— CONSIGNE —
D'après l'extrait de La Cité de Dieu, à qui Varron rattache-t-il la théologie qu'il nomme physique ?

La Cité de Dieu (Augustin)/Livre VI/Chapitre V

La Cité de Dieu
Texte établi par RaulxL. Guérin & Cie (Œuvres complètes de Saint Augustin, tome XIIIp. 122-123).
CHAPITRE V.
DES TROIS ESPÈCES DE THÉOLOGIES DISTINGUÉES PAR VARRON, L’UNE MYTHIQUE, L’AUTRE NATURELLE, ET L’AUTRE CIVILE.

Que signifie cette division de la théologie ou science des dieux en trois espèces : l’une mythique, l’autre physique, et l’autre civile ? Le nom de théologie fabuleuse conviendrait assez à la première espèce, mais je veux bien l’appeler mythique, du grec μῦθος, qui signifie fable. Appelons aussi la seconde espèce indifféremment physique ou naturelle, puisque l’usage l’autorise[1] ; et, quant à la troisième espèce, à la théologie politique, nommée par Varron civile, il n’y a pas de difficulté. Voici comment il s’explique à cet égard : « On appelle mythique la théologie des poètes, physique, celle des philosophes, et civile, celle des peuples ». — « Or», poursuit-il, « dans la première espèce de théologie, il se rencontre beaucoup de fictions contraires à la dignité et à la nature des dieux immortels, comme, par exemple, la naissance d’une divinité qui sort du cerveau d’une autre divinité, ou de sa cuisse, ou de quelques gouttes de son sang ; ou bien encore un dieu voleur, un dieu adultère, un dieu serviteur de l’homme. Et pour tout dire, on y attribue aux dieux tous les désordres où tombent les hommes et même les hommes les plus infâmes[2] ». Ainsi, quand Varron le peut, quand il l’ose, quand il parle avec la certitude de l’impunité, il s’explique sans détour sur l’injure faite à la divinité par les fables mensongères ; car il ne s’agit pas ici de la théologie naturelle ou de la théologie civile, mais seulement de la théologie mythique, et c’est pourquoi il a cru pouvoir la censurer librement.

— INFORMATIONS EXTRAITES —
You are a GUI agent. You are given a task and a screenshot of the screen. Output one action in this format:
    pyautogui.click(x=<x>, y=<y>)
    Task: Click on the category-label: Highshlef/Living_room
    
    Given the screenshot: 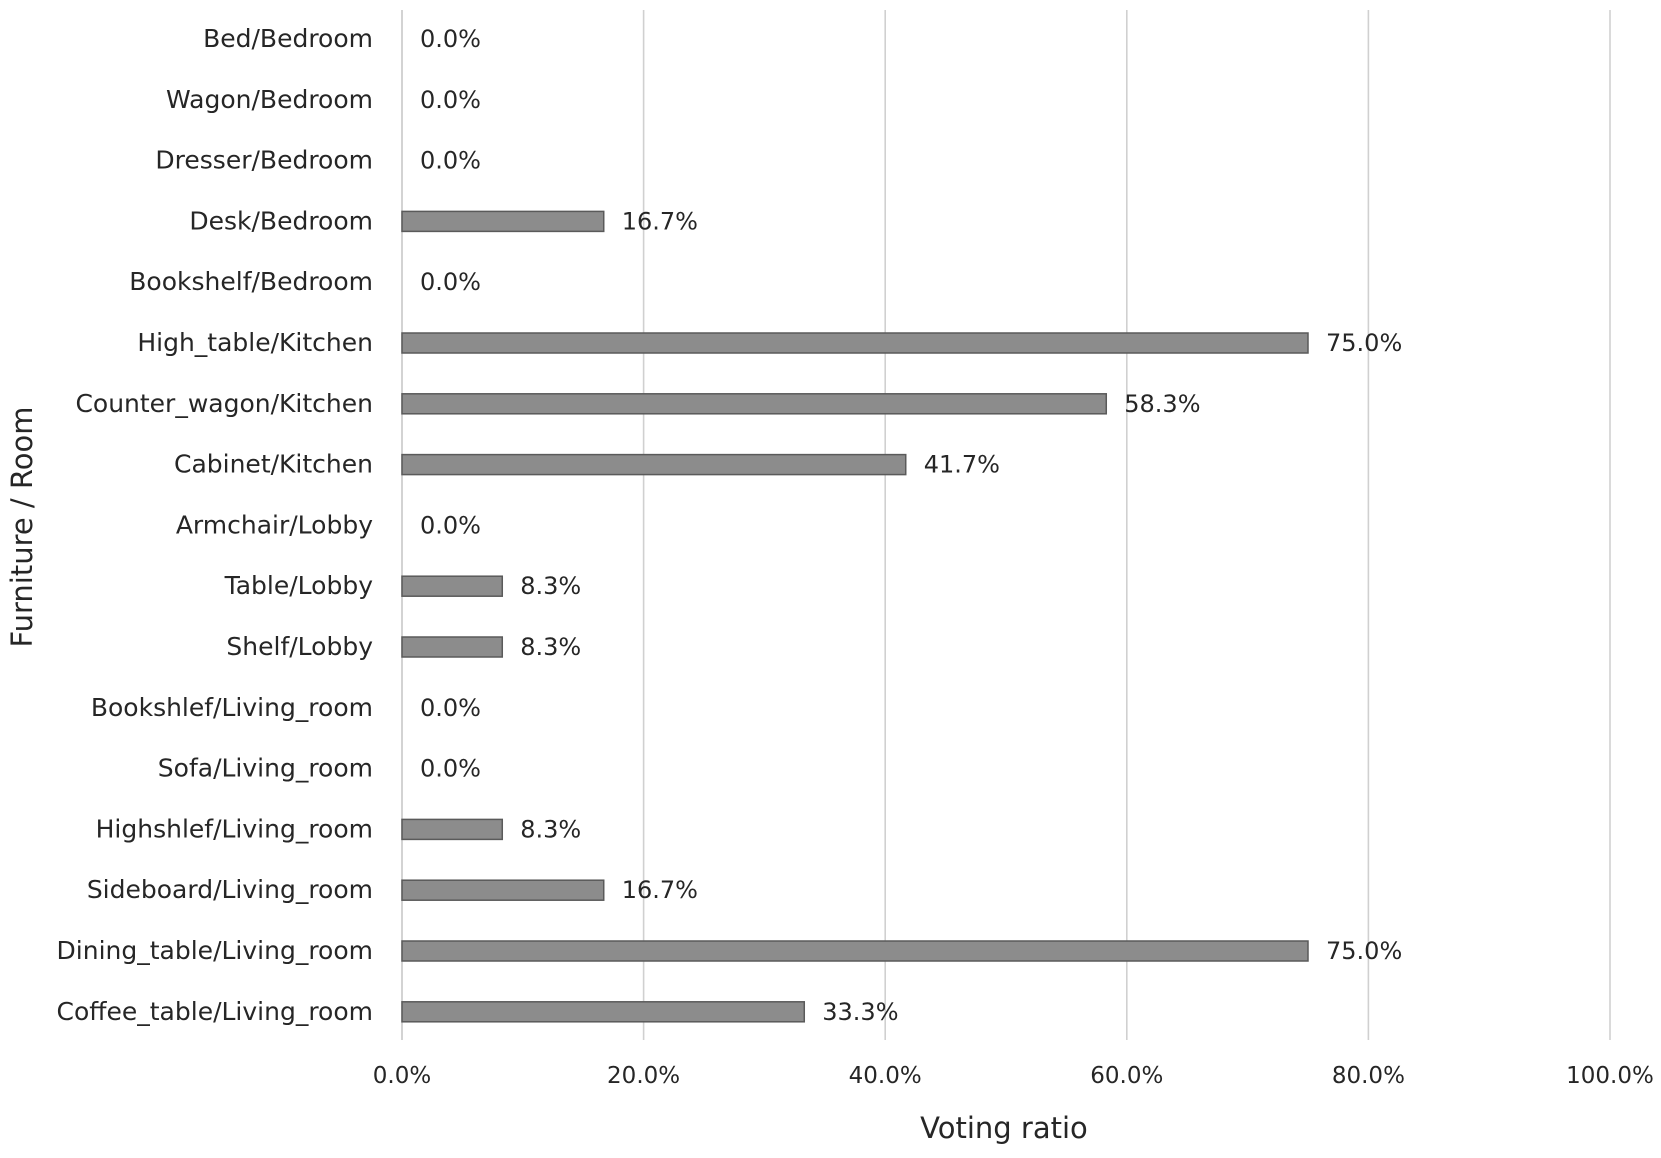 What is the action you would take?
    pyautogui.click(x=234, y=828)
    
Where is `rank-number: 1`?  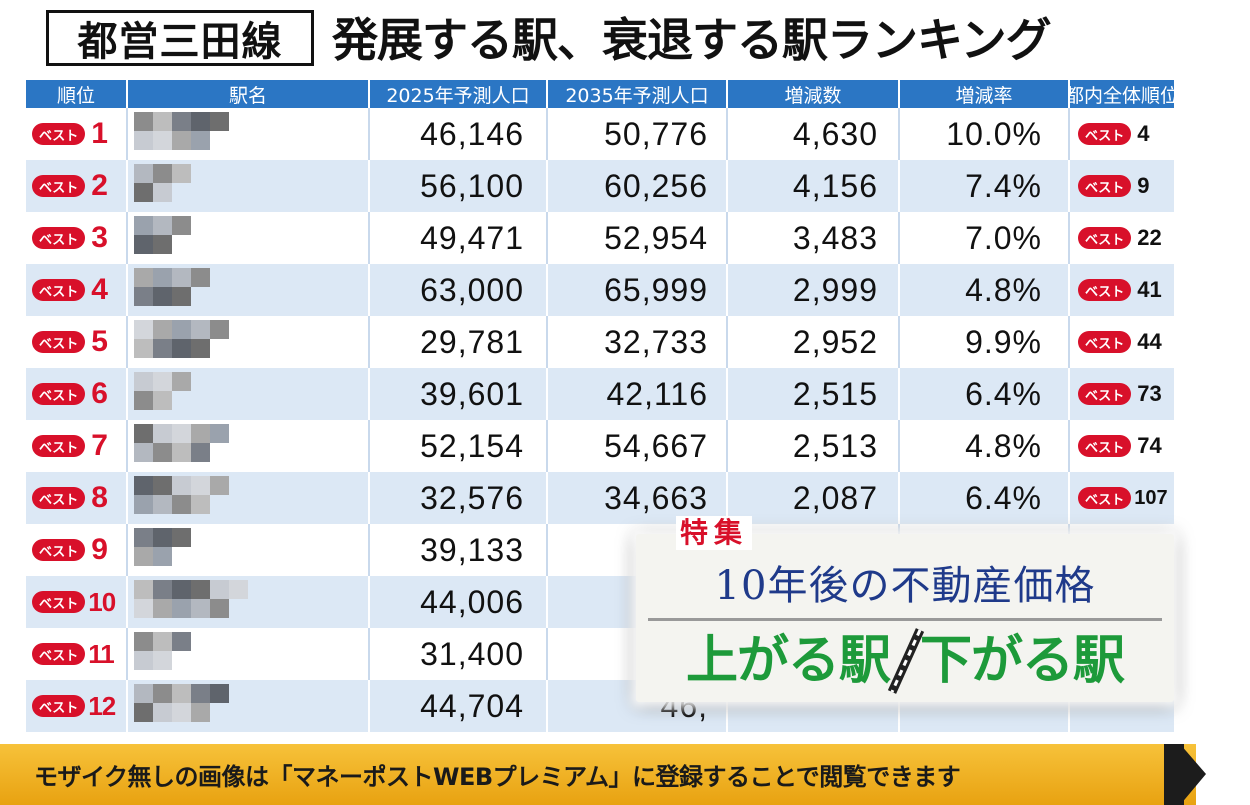
rank-number: 1 is located at coordinates (100, 134).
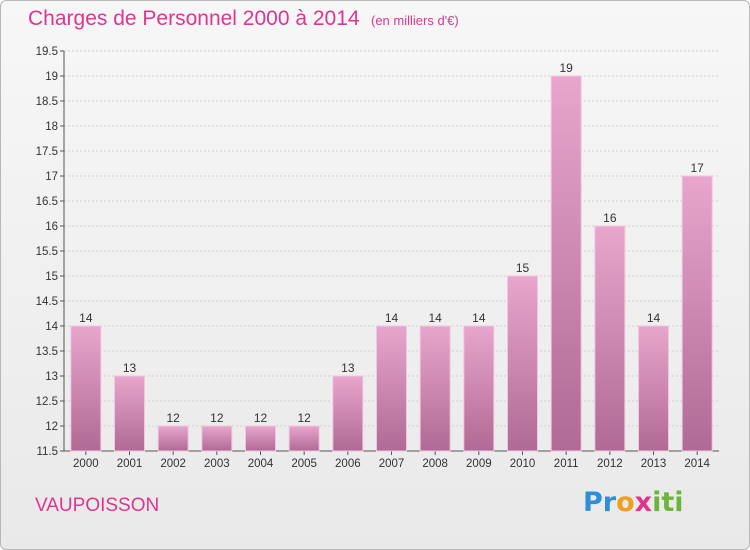 The width and height of the screenshot is (750, 550). Describe the element at coordinates (522, 364) in the screenshot. I see `bar-2010` at that location.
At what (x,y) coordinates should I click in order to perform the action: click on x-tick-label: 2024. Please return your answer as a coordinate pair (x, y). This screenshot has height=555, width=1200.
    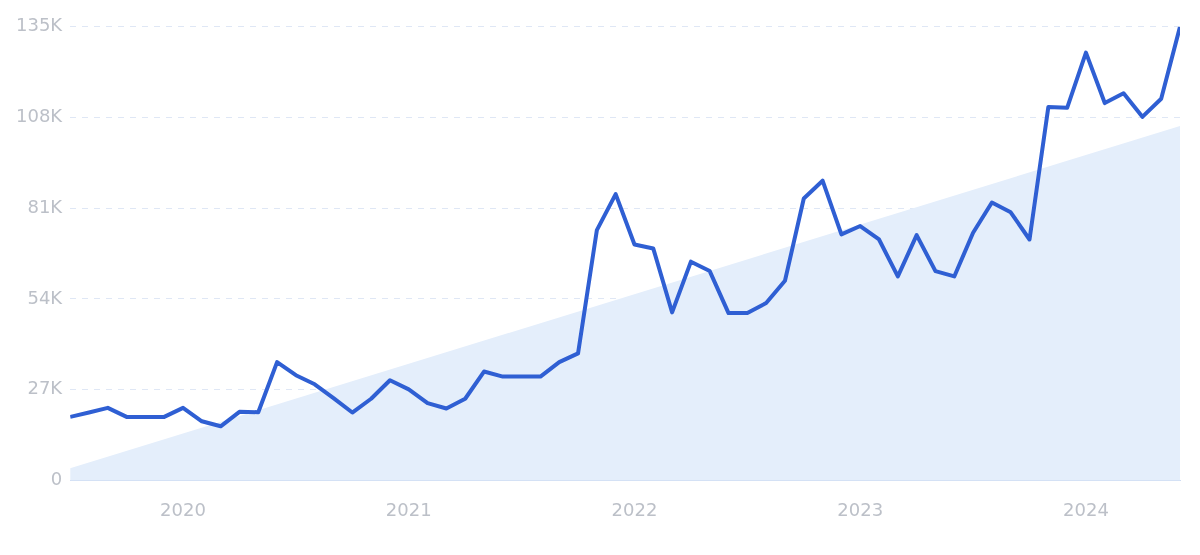
    Looking at the image, I should click on (1086, 509).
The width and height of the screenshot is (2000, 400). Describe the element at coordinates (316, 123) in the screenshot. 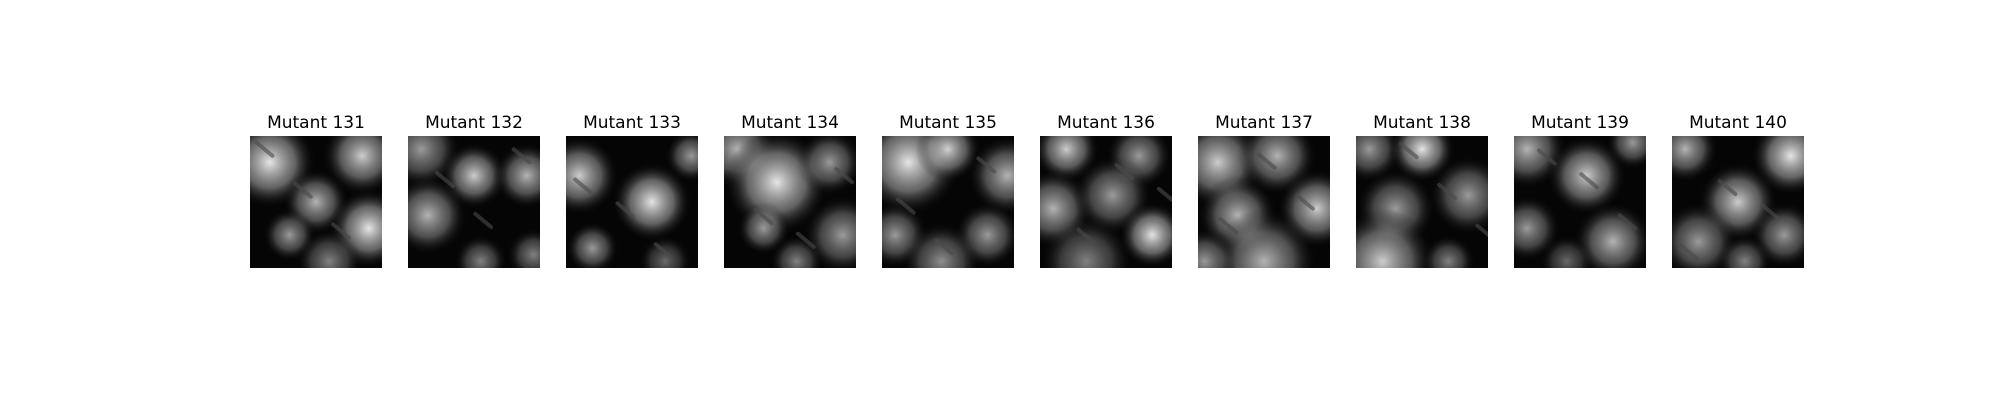

I see `panel-title: Mutant 131` at that location.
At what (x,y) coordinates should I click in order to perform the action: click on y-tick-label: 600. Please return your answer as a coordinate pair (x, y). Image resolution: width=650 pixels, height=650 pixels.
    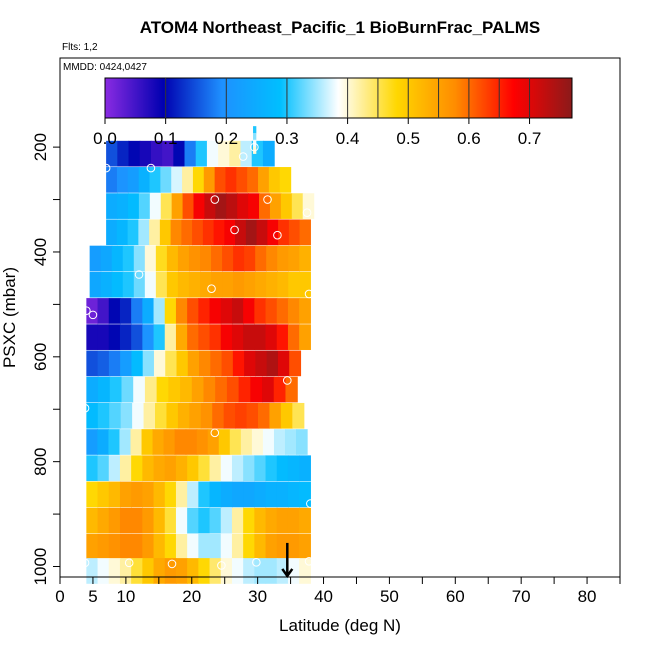
    Looking at the image, I should click on (40, 357).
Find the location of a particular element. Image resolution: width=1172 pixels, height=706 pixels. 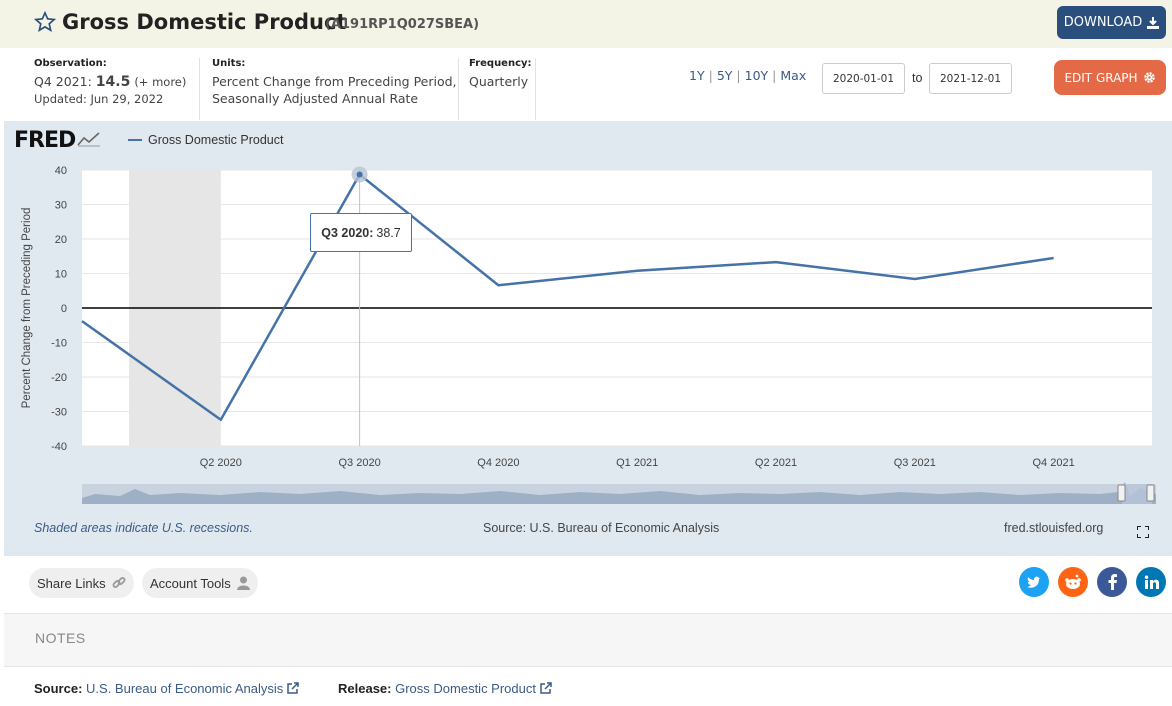

x-tick-label: Q2 2021 is located at coordinates (776, 463).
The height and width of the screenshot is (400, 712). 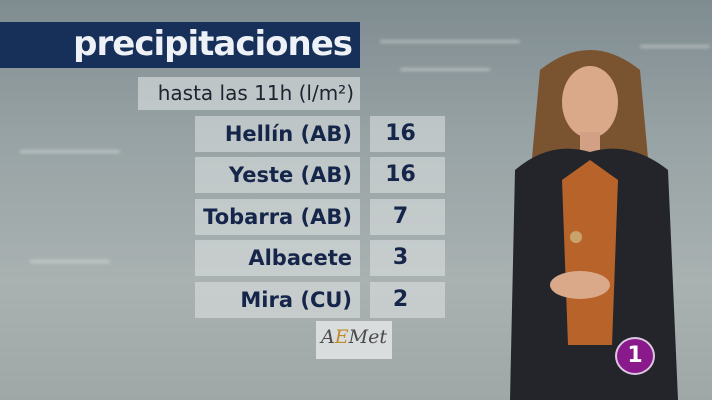 What do you see at coordinates (408, 300) in the screenshot?
I see `precip-value: 2` at bounding box center [408, 300].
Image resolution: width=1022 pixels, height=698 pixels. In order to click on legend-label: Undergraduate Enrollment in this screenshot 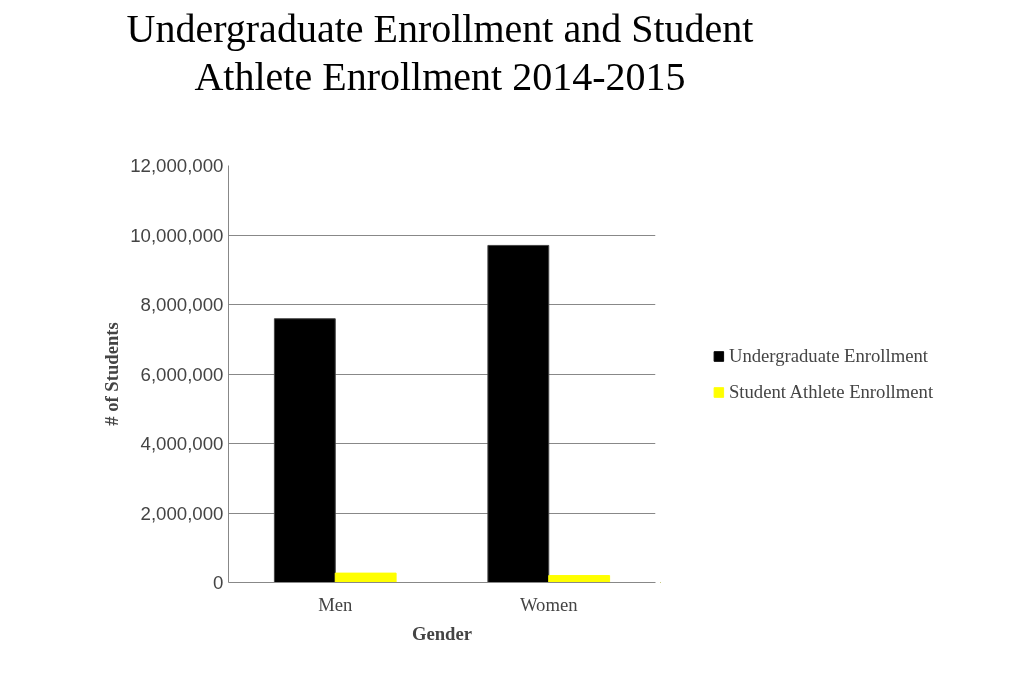, I will do `click(828, 356)`.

— VOTRE RÉPONSE —
Aux philosophes.